Editorial: McCain shows the way

In the early hours of Friday morning, John McCain again put his country first.

The Arizona Republican bucked his party in casting the deciding vote against the so-called skinny repeal of Obamacare. McCain’s vote — along with those of fellow Republicans Lisa Murkowski of Alaska and Susan Collins of Maine — prevented bad legislation, legislation that exacerbated the problems with Obamacare — from potentially becoming law.

Many of the 49 Republicans who voted for the bill knew the skinny repeal was bad law — Republican Sen. Lindsey Graham called it a disaster and a fraud — but still cast ballots in favor of it in an attempt to get it to conference committee, where the bill could be overhauled by Republicans in the House and Senate.

The problem is House Republicans, desperate for a legislative victory, could have approved the skinny bill as is, and then, again using Graham’s words, “the dumbest thing in history” would be the health care law of the land.

Republicans found themselves in this predicament because Senate Majority Leader Mitch McConnell used a parliamentary procedure to try to bypass Democrats in getting the skinny repeal passed. McConnell framed skinny repeal as budget reconciliation. Normally, Senate approval requires 60 votes to avoid a filibuster, but budget reconciliations can be approved with a simple majority. That meant McConnell didn’t need a single Democratic vote to move the legislation forward, so long as 50 of the 52 Republicans toed the line.

This was why McCain, diagnosed with an aggressive form of brain cancer last week, had flown back to Washington from Arizona. With Collins and Murkowski set to vote no, Republicans were counting on him to save the day on health care.

Dataset entries
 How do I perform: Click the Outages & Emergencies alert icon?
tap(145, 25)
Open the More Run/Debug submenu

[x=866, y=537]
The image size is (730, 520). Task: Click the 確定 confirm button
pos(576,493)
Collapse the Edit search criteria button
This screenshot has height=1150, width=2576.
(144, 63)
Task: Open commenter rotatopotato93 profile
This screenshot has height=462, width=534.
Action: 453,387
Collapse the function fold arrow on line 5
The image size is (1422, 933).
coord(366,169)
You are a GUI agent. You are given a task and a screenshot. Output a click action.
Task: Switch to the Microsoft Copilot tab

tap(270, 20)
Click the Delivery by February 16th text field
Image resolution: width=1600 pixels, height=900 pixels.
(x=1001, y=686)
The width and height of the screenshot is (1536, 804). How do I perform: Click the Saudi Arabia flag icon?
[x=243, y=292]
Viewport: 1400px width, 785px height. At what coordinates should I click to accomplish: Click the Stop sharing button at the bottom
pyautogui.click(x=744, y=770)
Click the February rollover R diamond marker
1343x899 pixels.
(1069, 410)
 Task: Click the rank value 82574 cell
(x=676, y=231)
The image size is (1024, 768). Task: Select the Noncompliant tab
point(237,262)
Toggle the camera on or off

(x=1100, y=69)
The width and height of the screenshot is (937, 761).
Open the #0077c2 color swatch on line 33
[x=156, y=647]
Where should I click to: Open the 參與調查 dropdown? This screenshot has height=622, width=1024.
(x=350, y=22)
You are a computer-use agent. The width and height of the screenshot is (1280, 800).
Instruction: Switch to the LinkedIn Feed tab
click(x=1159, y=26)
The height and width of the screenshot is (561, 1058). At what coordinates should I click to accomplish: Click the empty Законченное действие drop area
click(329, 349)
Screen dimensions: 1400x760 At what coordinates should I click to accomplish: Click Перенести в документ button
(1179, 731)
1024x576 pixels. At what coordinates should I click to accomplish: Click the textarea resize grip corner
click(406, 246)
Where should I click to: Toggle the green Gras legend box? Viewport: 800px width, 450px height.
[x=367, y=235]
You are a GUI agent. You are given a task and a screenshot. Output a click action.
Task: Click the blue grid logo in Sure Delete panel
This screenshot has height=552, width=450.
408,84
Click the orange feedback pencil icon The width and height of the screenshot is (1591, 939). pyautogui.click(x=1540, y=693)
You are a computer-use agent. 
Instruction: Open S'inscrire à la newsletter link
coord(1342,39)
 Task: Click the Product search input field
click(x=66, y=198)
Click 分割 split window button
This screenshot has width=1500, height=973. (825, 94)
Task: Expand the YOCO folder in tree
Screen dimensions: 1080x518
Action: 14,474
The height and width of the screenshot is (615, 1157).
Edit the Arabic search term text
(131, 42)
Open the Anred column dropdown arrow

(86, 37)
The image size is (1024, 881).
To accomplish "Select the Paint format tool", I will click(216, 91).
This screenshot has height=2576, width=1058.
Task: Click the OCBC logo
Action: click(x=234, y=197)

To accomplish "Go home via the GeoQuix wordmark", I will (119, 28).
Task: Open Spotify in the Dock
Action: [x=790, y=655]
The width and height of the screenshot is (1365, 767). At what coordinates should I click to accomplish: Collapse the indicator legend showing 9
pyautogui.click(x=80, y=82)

# Activity A:
According to the McCain editorial, how many votes does Senate approval normally require to avoid a filibuster?
# Activity B:
Carry the McCain editorial forward from its final sentence, keeping its editorial voice.

# Final answer A:
60 votes.

# Final answer B:
But McCain, a Vietnam war hero with a well-earned reputation as a political maverick, proved his independent mindedness once again. He correctly noted that Democrats were wrong to force through Obamacare in 2009 without any Republican support. And, he said, it would be equally wrong for Republicans to make the same mistake.

“We must now return to the correct way of legislating and send the bill back to committee, hold hearings, receive input from both sides of the aisle, heed the recommendations of the nation’s governors, and produce a bill that finally delivers affordable health care for the American people,” McCain said in a statement released after his vote. “We must do the hard work our citizens expect of us and deserve.”

McCain has given his colleagues an opportunity to fix Obamacare the right way. The opportunity to write legislation that 60 senators can support. The opportunity to reach across the aisle and force Democrats to abandon their obstruction-at-all costs strategy. The opportunity to work together, compromise and write a truly bipartisan health care bill.

John McCain made quite the statement Friday. His colleagues would be wise to heed his words.